マイルールは理不尽なものと決まっている。もし理不尽でなければ、マイルールなどと限定せず、グローバルルールにしてしまうからだ。
だからといって他人の定めたグローバルルールに従うのかといえば、そんなはずもない。「俺のルールはお前のもの、お前のルールはお前のもの」、ルールについての逆ジャイアニズムを発揮する。この逆ジャイアニズムが人間の本性であることを発見し、これを利用して遊ぼうと提案したのが、かのイマニュエル・カントである(大嘘)。
さて、私のマイルール――「良い子はエヴァの話なんかしちゃいけません」。
ドストエフスキーの作品をメロドラマ呼ばわりしたら罰が当たると思う人がいるかもしれませんが、心配はいりません。

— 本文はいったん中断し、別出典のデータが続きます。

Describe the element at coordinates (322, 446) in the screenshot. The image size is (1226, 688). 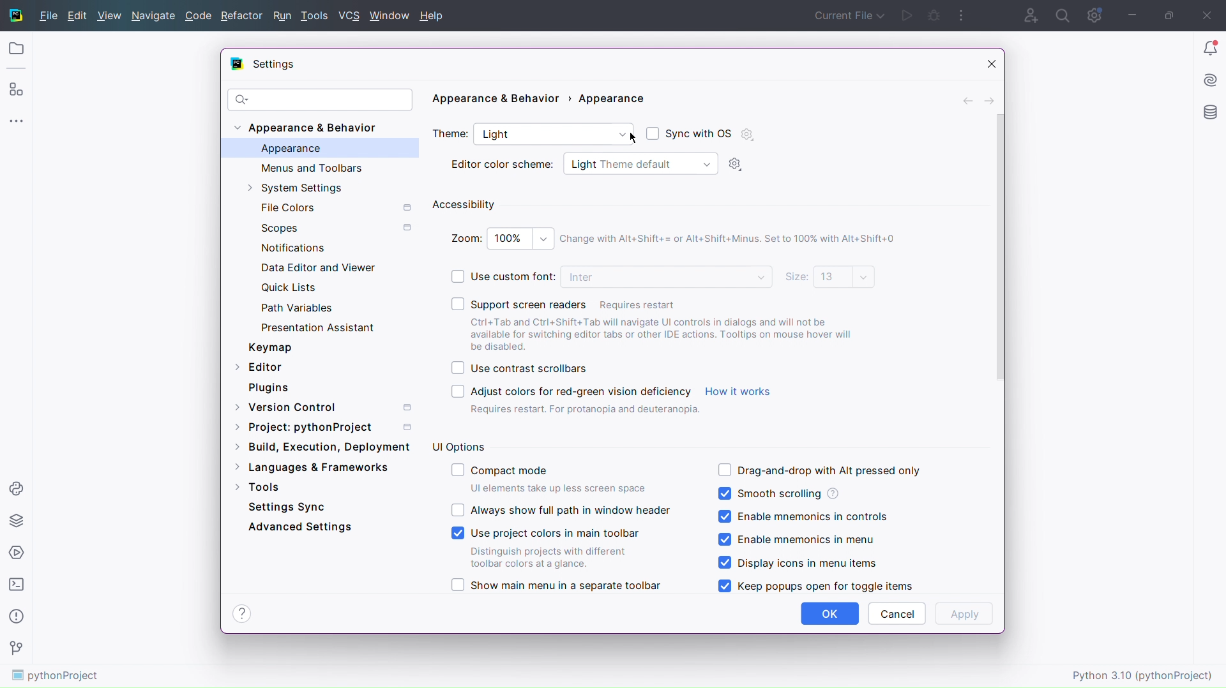
I see `Build, Execution, Deployment` at that location.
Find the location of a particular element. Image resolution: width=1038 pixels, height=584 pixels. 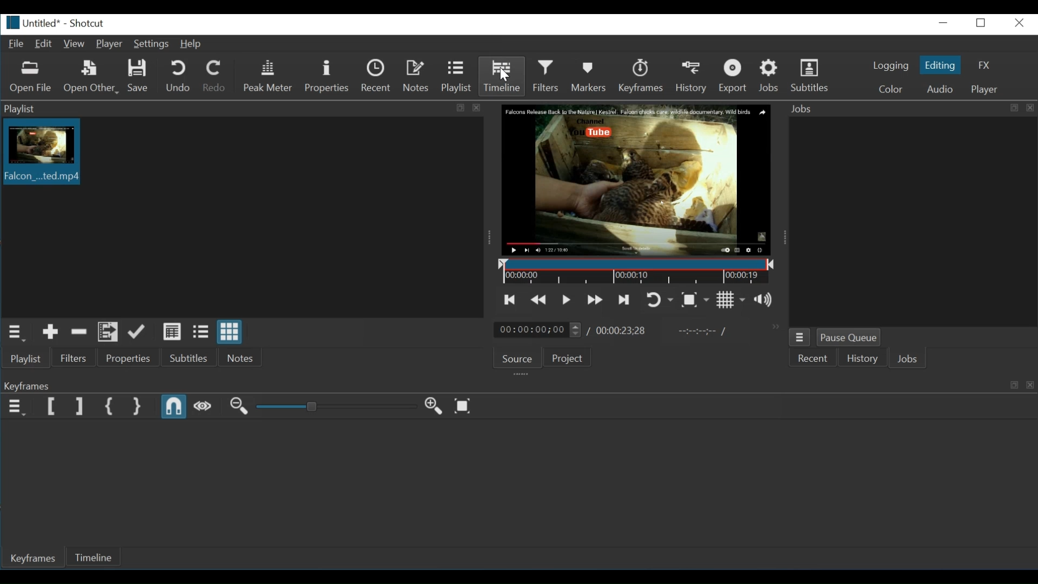

FX is located at coordinates (983, 65).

間違いなく、メロドラマです。(中略)
何故罰が当たると思うのか、同時に、何故心配いらないと断言できるのか――それこそが実は、ドストエフスキーの作品の最大の秘密です。罰が当たると思った方、たぶん、ドストエフスキーは何か崇高なものを書いたと考えておられるでしょう。確かにその通りです。「思想」という一点に着目し、作品全体がそのために存在すると考え、登場人物があの思想やこの思想を口にすれば鉛筆で線を引いてページを真っ黒にするくらいのめり込む。それこそが、かつてのドストエフスキーを読むという経験だったようですし、今でもそうする人はいるでしょう。(中略)
従って、ドストエフスキー当人が何を考えていたか、ということは大した問題ではありません(問題にするという行為自体があまりにもしばしばメロドラマですし)。ドストエフスキーの「思想」が作中でどうメロドラマを作り出し、それがどう記述されるかだけが問題になります。
(佐藤亜紀『小説のストラテジー』67-70pより)
『問題にするという行為自体があまりにもしばしばメロドラマですし』。制作者(特に監督)の心境をあれこれ推し量ってB級のメロドラマを二次創作するB級の有象無象どもとつきあって時間を無駄にしたくないという処世術が、「良い子はエヴァの話なんかしちゃいけません」というマイルールになっている。
ではなぜ私は今、このマイルールを破っているのか。
『破』があまりにも素晴らしかったからだ。「庵野すごい」とか「スタジオカラーすごい」とかいうレベルではなく、「人類すごい」のレベルに達している。人類にこんな映画が作れるとは、現物を見るまでは信じられない。
見るまでは信じられない、だから見るしかない。そのほかになにも言えない。